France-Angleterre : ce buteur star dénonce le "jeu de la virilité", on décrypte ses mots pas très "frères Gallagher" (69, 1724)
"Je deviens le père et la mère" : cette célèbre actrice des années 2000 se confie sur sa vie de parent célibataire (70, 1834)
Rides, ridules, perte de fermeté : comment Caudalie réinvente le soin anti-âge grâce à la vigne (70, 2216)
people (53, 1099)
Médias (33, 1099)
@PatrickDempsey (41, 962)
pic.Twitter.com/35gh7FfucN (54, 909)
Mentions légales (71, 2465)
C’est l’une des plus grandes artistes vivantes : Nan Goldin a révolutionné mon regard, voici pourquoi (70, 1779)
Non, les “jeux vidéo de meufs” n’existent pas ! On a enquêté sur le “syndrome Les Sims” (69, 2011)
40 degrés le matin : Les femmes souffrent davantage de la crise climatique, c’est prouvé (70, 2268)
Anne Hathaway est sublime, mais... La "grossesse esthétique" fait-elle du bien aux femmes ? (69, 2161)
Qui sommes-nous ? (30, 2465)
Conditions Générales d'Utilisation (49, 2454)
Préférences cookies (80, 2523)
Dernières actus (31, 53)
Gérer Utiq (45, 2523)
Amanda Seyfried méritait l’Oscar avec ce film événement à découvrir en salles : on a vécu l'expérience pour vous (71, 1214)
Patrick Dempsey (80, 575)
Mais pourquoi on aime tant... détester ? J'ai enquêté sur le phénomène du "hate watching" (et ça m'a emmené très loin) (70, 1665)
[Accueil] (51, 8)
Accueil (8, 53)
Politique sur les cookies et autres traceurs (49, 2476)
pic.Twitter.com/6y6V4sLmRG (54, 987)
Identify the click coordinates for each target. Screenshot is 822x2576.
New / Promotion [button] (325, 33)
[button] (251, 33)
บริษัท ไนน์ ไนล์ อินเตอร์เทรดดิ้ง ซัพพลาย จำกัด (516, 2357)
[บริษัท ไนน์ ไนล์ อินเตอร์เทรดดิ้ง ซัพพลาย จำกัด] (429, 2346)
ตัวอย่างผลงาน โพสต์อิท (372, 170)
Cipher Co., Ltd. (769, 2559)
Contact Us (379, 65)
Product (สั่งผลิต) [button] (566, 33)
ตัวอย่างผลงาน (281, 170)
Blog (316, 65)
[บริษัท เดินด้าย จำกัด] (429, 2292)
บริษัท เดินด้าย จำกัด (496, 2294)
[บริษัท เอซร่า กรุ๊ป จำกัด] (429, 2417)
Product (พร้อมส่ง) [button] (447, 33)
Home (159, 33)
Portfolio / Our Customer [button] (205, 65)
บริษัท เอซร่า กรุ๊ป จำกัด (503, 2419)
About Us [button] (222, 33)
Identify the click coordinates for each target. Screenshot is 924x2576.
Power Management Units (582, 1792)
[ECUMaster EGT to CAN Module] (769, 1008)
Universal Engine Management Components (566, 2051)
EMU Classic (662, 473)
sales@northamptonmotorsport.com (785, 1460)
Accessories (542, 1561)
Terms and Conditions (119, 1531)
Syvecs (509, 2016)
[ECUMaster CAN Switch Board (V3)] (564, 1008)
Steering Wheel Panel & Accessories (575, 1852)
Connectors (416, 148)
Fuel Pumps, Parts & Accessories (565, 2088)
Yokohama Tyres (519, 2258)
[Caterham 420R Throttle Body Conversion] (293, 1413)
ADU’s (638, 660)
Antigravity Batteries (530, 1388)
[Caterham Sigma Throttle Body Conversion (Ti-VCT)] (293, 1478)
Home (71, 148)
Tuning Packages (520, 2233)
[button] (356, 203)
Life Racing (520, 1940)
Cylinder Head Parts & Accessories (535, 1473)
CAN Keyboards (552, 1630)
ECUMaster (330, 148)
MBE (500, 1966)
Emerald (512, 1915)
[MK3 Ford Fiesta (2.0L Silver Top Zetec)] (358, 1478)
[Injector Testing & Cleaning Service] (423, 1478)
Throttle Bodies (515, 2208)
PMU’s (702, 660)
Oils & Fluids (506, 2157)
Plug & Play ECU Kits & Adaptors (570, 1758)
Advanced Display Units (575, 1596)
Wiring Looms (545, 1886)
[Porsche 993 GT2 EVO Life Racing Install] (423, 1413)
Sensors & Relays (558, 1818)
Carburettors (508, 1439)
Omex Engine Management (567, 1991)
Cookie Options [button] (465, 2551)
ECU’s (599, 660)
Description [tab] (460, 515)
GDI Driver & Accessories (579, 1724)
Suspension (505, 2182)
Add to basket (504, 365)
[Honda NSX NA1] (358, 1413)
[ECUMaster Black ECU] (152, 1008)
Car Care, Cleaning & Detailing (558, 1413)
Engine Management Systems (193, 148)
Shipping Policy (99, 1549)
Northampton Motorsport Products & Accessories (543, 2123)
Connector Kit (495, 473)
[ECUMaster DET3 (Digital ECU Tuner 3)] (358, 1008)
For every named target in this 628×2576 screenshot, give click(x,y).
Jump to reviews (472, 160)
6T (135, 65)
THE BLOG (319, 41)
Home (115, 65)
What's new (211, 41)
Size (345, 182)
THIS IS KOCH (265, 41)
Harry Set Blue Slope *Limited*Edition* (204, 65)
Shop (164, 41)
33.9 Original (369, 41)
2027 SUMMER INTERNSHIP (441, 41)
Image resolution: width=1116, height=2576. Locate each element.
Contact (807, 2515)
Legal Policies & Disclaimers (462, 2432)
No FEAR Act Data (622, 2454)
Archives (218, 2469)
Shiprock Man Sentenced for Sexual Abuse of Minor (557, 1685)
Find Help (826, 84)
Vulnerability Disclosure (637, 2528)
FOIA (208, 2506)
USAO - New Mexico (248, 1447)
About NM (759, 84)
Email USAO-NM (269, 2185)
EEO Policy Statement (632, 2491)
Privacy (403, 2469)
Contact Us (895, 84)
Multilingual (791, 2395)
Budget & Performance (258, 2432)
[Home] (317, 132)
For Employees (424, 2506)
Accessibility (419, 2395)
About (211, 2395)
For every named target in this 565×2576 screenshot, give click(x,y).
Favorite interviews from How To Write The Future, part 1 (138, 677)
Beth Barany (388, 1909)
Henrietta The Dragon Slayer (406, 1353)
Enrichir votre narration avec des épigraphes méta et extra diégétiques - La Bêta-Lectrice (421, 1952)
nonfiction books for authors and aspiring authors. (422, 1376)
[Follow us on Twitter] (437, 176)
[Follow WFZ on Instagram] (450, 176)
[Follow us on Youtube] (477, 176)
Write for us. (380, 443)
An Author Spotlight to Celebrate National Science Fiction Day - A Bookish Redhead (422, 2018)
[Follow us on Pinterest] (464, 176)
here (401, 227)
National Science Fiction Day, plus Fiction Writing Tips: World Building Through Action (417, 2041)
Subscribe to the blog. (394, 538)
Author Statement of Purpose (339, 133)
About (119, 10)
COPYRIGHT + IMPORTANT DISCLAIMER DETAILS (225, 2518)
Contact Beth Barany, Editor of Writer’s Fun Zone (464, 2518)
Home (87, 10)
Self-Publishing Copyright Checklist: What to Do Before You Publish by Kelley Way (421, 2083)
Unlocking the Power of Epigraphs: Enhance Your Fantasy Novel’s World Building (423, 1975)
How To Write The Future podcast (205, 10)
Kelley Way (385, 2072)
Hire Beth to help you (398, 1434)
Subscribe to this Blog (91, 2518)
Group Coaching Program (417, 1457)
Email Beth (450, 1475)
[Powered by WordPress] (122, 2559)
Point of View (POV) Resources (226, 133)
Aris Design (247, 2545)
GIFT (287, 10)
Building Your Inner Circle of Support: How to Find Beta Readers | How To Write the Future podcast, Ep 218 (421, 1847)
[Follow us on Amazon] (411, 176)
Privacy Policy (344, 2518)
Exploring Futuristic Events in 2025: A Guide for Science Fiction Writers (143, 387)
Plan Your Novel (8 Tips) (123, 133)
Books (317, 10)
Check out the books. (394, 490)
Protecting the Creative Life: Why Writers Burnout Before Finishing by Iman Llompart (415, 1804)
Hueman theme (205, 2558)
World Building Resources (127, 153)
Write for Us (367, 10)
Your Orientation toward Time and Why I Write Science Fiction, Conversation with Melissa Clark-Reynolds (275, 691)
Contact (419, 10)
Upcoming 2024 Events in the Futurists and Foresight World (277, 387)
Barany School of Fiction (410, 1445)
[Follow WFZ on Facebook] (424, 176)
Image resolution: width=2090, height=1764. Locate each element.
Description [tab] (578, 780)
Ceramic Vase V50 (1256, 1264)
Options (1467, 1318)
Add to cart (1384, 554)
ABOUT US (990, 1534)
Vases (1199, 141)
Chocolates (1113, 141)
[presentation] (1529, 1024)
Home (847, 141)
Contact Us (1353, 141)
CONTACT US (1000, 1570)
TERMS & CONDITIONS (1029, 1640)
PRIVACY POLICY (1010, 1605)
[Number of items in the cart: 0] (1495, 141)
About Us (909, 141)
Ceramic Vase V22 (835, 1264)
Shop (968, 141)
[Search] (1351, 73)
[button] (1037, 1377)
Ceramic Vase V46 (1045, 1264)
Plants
• • • • •
EXERCISE DIRECTIONS: Find where the line with "pic.Twitter.com/35gh7FfucN (54, 909)" sits in the material above, then copy exactly from it through the line with "Gérer Utiq (45, 2523)". Add no other line.

RESULT BELOW:
pic.Twitter.com/35gh7FfucN (54, 909)
Mentions légales (71, 2465)
C’est l’une des plus grandes artistes vivantes : Nan Goldin a révolutionné mon regard, voici pourquoi (70, 1779)
Non, les “jeux vidéo de meufs” n’existent pas ! On a enquêté sur le “syndrome Les Sims” (69, 2011)
40 degrés le matin : Les femmes souffrent davantage de la crise climatique, c’est prouvé (70, 2268)
Anne Hathaway est sublime, mais... La "grossesse esthétique" fait-elle du bien aux femmes ? (69, 2161)
Qui sommes-nous ? (30, 2465)
Conditions Générales d'Utilisation (49, 2454)
Préférences cookies (80, 2523)
Dernières actus (31, 53)
Gérer Utiq (45, 2523)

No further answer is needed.